Dagli Atti degli Apostoli (At 2,1-11)

Mentre stava compiendosi il giorno della Pentecoste, si trovavano tutti insieme nello stesso luogo. Venne all’improvviso dal cielo un fragore, quasi un vento che si abbatte impetuoso, e riempì tutta la casa dove stavano. Apparvero loro lingue come di fuoco, che si dividevano, e si posarono su ciascuno di loro, e tutti furono colmati di Spirito Santo e cominciarono a parlare in altre lingue, nel modo in cui lo Spirito dava loro il potere di esprimersi. Abitavano allora a Gerusalemme Giudei osservanti, di ogni nazione che è sotto il cielo. A quel rumore, la folla si radunò e rimase turbata, perché ciascuno li udiva parlare nella propria lingua. Erano stupiti e, fuori di sé per la meraviglia, dicevano: «Tutti costoro che parlano non sono forse Galilei? E come mai ciascuno di noi sente parlare nella propria lingua nativa?
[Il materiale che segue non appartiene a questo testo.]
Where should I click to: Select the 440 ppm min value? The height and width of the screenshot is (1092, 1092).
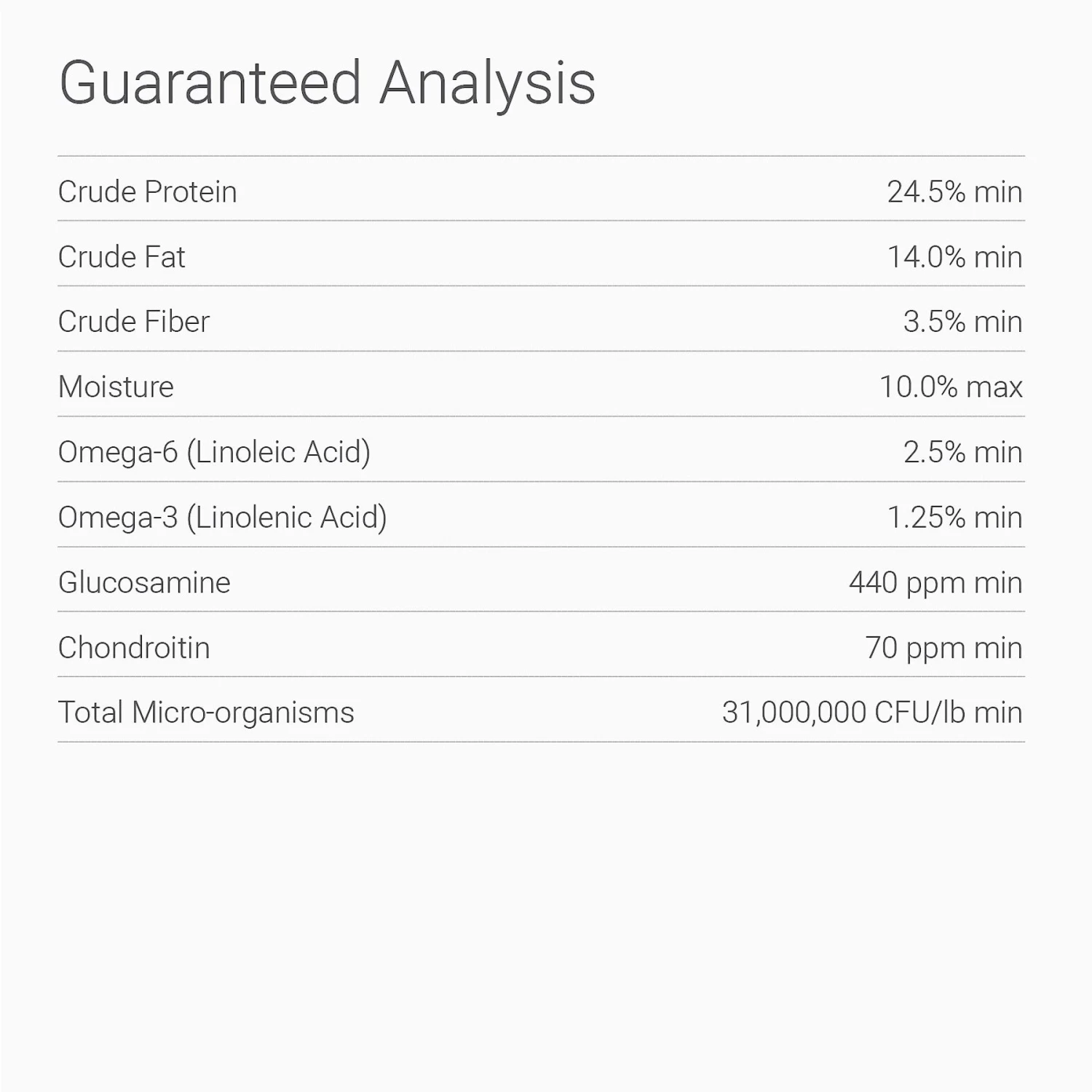[x=935, y=582]
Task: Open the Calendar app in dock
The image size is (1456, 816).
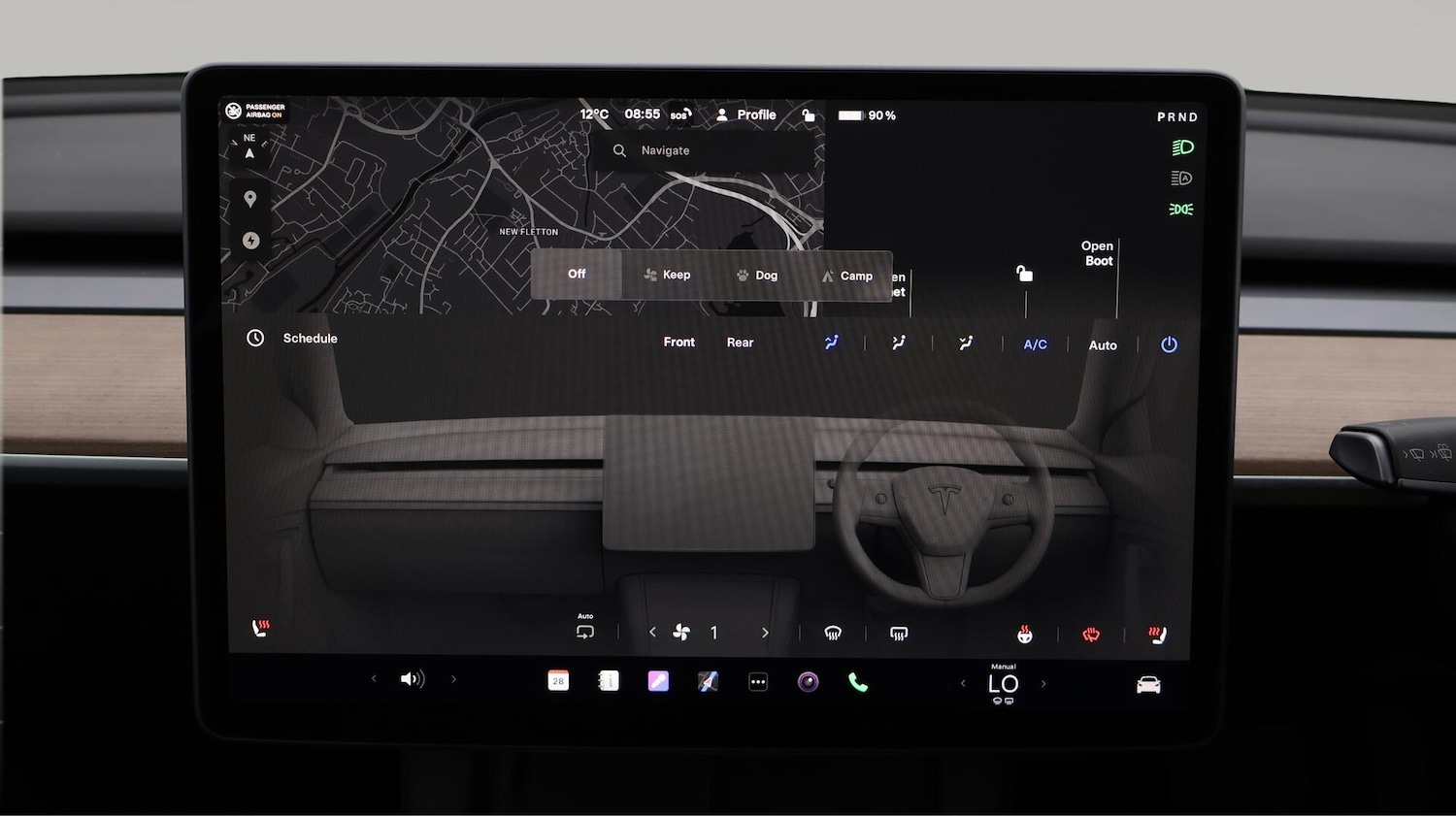Action: tap(558, 681)

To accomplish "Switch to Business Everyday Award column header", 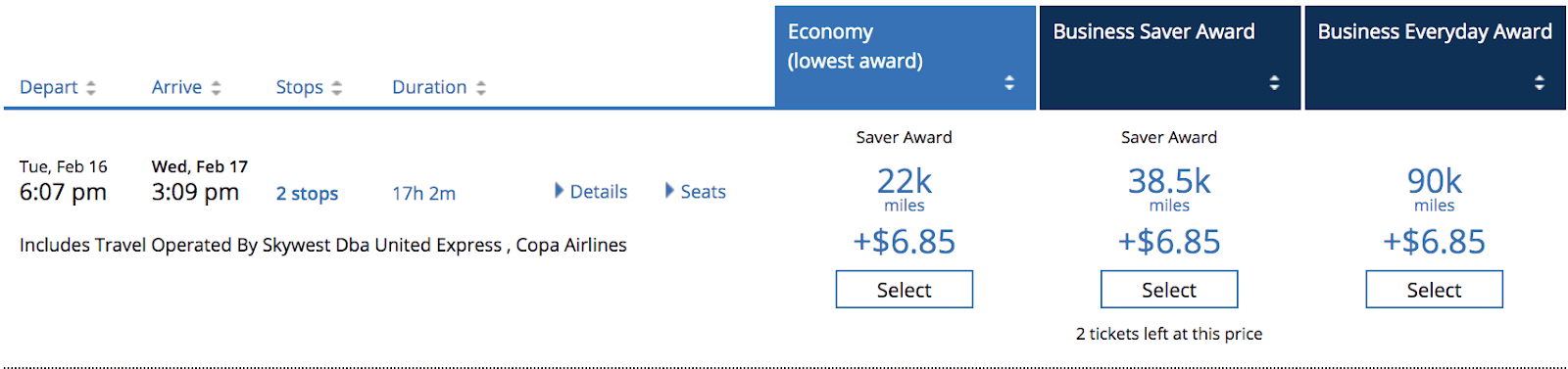I will 1435,58.
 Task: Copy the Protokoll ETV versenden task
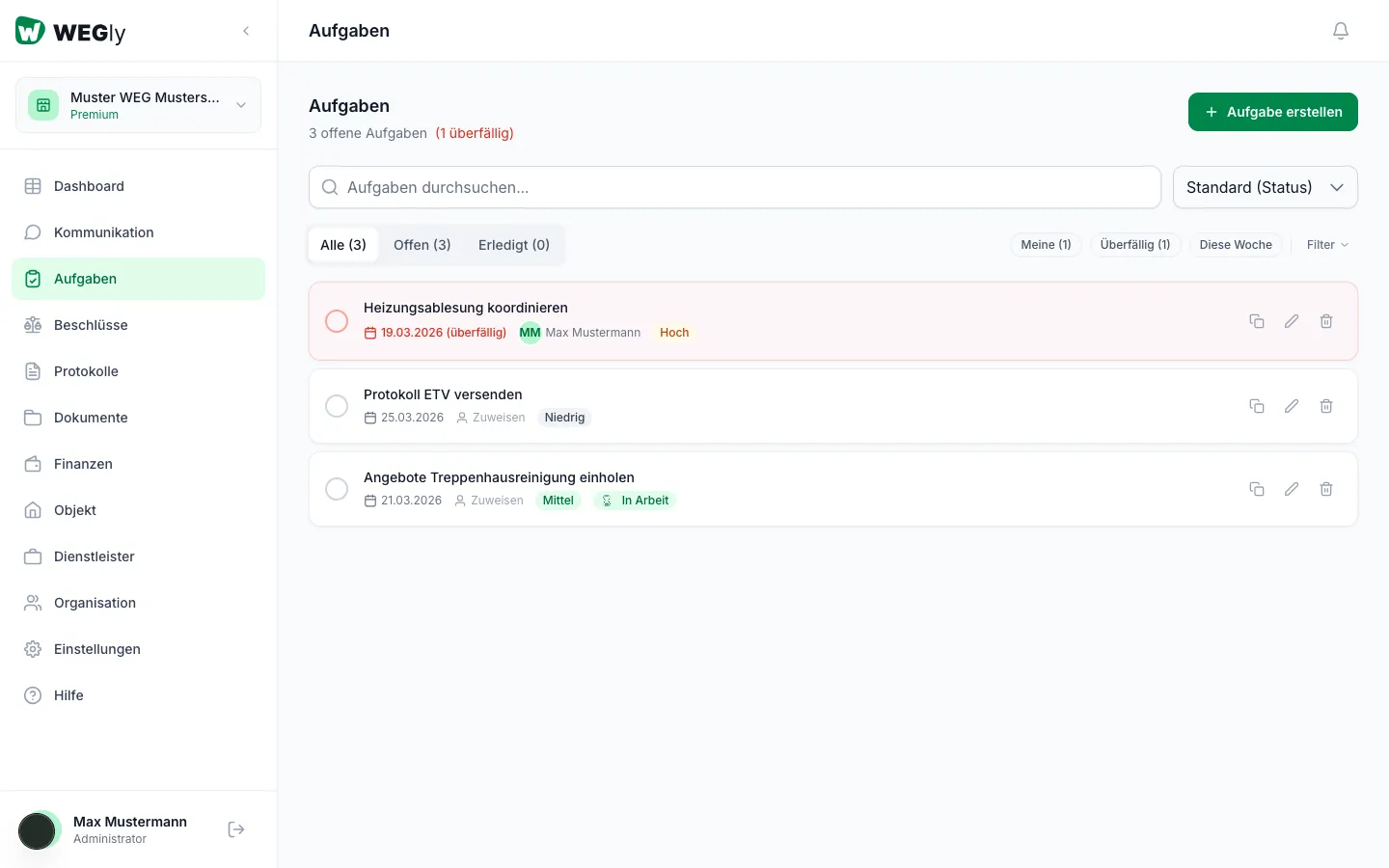point(1257,406)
Siamo Parti, Medi, Elamìti; abitanti della Mesopotàmia, della Giudea e della Cappadòcia, del Ponto e dell’Asia, della Frìgia e della Panfìlia, dell’Egitto e delle parti della Libia vicino a Cirène, Romani qui residenti, Giudei e prosèliti, Cretesi e Arabi, e li udiamo parlare nelle nostre lingue delle grandi opere di Dio».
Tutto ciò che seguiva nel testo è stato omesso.